Sous la plume de Jeanne

Sous la plume de Jeanne

La cuisse de dinde

Il a 87 printemps. Un esprit de conteur que je lui envie. Une vivacité d’esprit fabuleuse. Une envie de vivre qu’il s’emploie à continuer de nourrir, vaille que vaille, malgré la disparition il y a un an de son alter ego. Ma tante l’appelait Philou. Mon oncle l’avait rencontrée quelques jours avant la fin de son service militaire qui, à cette époque, durait deux ans. Il avait 22 ans.

 

Depuis qu’une part de lui s’en est allée, je me suis rapprochée de lui ; lui de moi. D’échanges téléphoniques toujours très affectueux, liés à sa santé, son moral, nous avons glissé vers un registre plus intimiste.

 

Mon oncle Philou commença à me parler de son enfance dans ce petit village du Calvados, entre la chaleur d’un four à pain d’un père boulanger, de sa mère qui tenait la boutique et d'une fratrie de trois garçons dont il était le cadet.

 

A 20 ans, il part faire son service militaire. Philou rêve d’intégrer la Marine nationale. Par un heureux concours de circonstances, ce fut chose faite.

 

En octobre 1956, la nationalisation du Canal de Suez par Nasser, alors Président égyptien, met le feu aux poudres. Les armées françaises et britanniques convergent vers ce canal reliant la mer Méditerranée et la Mer Rouge. Le chasseur de sous-marins, sur lequel se trouve  mon oncle, met le cap vers la zone de conflit.

 

Deux mois plus tard, sous la pression des Etats-Unis, de l’URSS et de l’ONU, les troupes franco-britanniques se retirent.

 

Ce 25 décembre 1956, Philou est à bord du chasseur de sous-marins. Le navire mouille dans le Détroit de Messine qui sépare la péninsule italienne de l'île de Sicile.

 

Mon oncle a toujours eu un goût certain pour la bonne chère.

 

- Comment était la nourriture à bord ?

- Comment te dire…c’était spartiate comme le confort.

 

Le repas de Noël de cette année 1956 est à l’aune. Sur un plateau en inox, des pommes de terre et une cuisse de dinde. Philou monte sur le pont supérieur avec son plateau. Le cuisinier ne s’est pas foulé le poignet.
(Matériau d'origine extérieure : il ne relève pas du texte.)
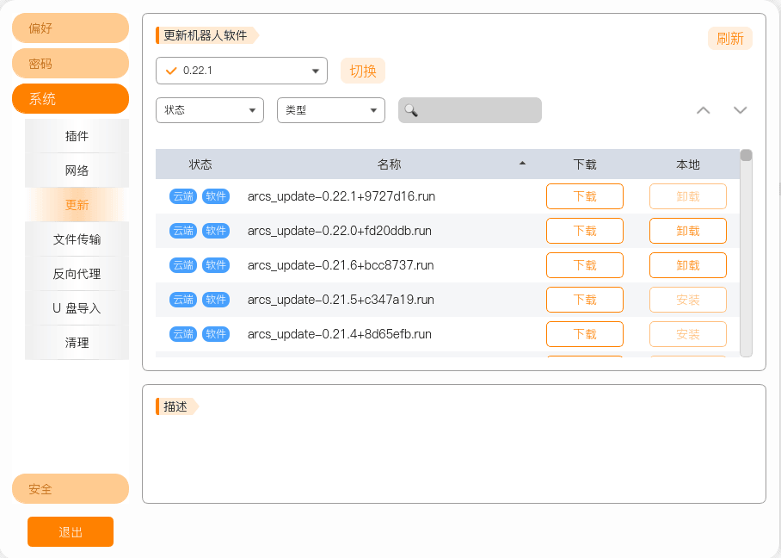Screen dimensions: 781x558
Task: Click 软件 tag on arcs_update-0.22.0 row
Action: [216, 231]
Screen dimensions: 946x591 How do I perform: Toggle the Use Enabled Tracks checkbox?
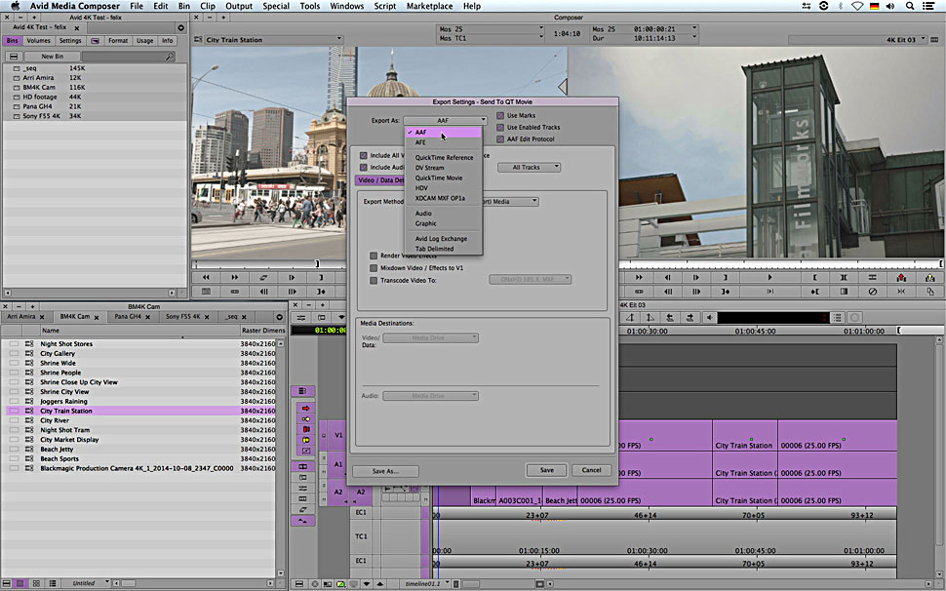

La cuisse de dinde est insipide.  Mon oncle décide de l’offrir aux poissons. Il soulève son plateau. A cet instant, une bourrasque de vent emporte tout sur son passage : le plateau et son contenu.

 

Philou conclut son récit par un truculent :

- C’est ainsi que ma cuisse de dinde et mon plateau gisent toujours au fond du Détroit de Messine.

- J’aurais été toi, j’aurais demandé à ce que soit inscrit, à l’endroit du naufrage, « ci-gît ma cuisse de dinde ».